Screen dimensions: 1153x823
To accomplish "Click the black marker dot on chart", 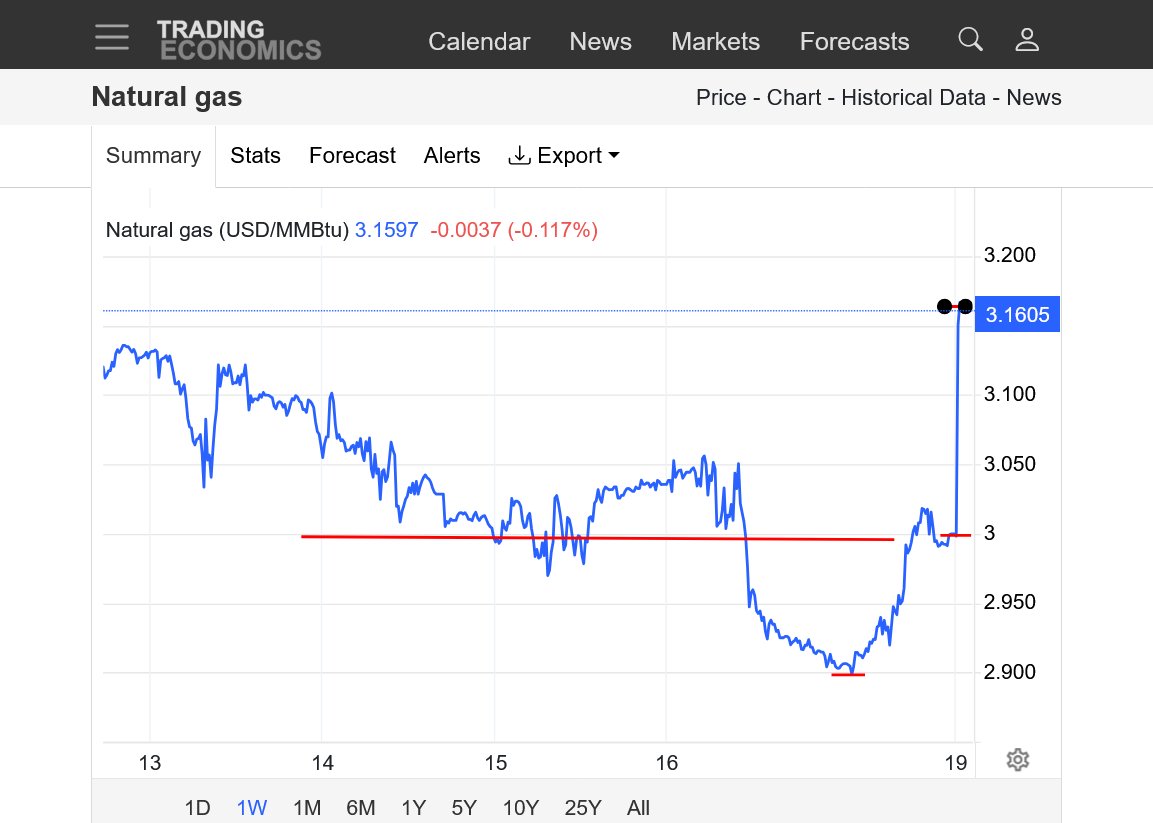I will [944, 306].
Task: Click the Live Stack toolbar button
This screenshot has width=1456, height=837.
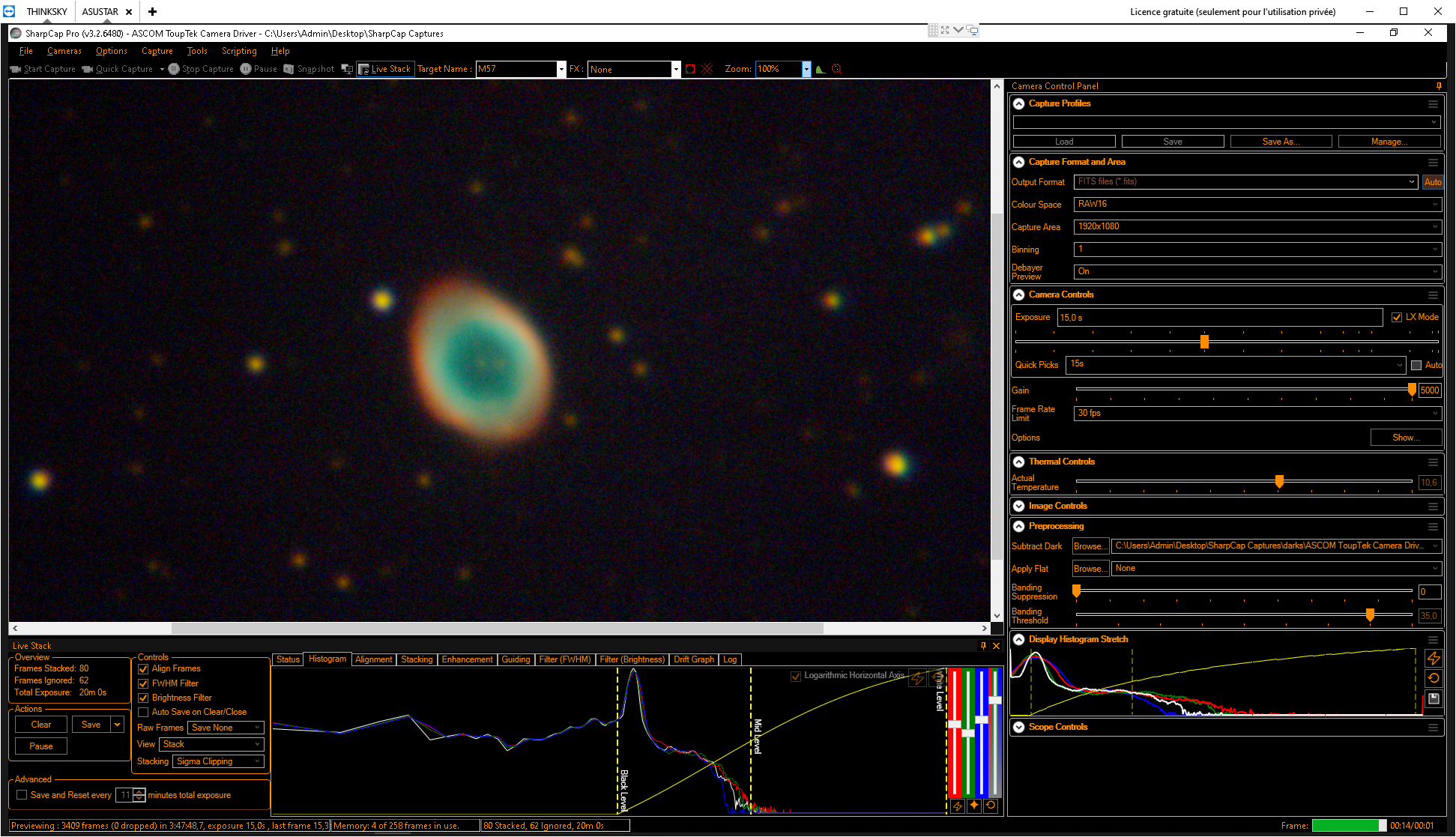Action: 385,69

────────────────

Task>
An exact copy of the lines from the line containing "Task: Click the Live Stack toolbar button" through the final line of the listing, without pictures, is the expected result.

Output>
Task: Click the Live Stack toolbar button
This screenshot has width=1456, height=837.
Action: 385,69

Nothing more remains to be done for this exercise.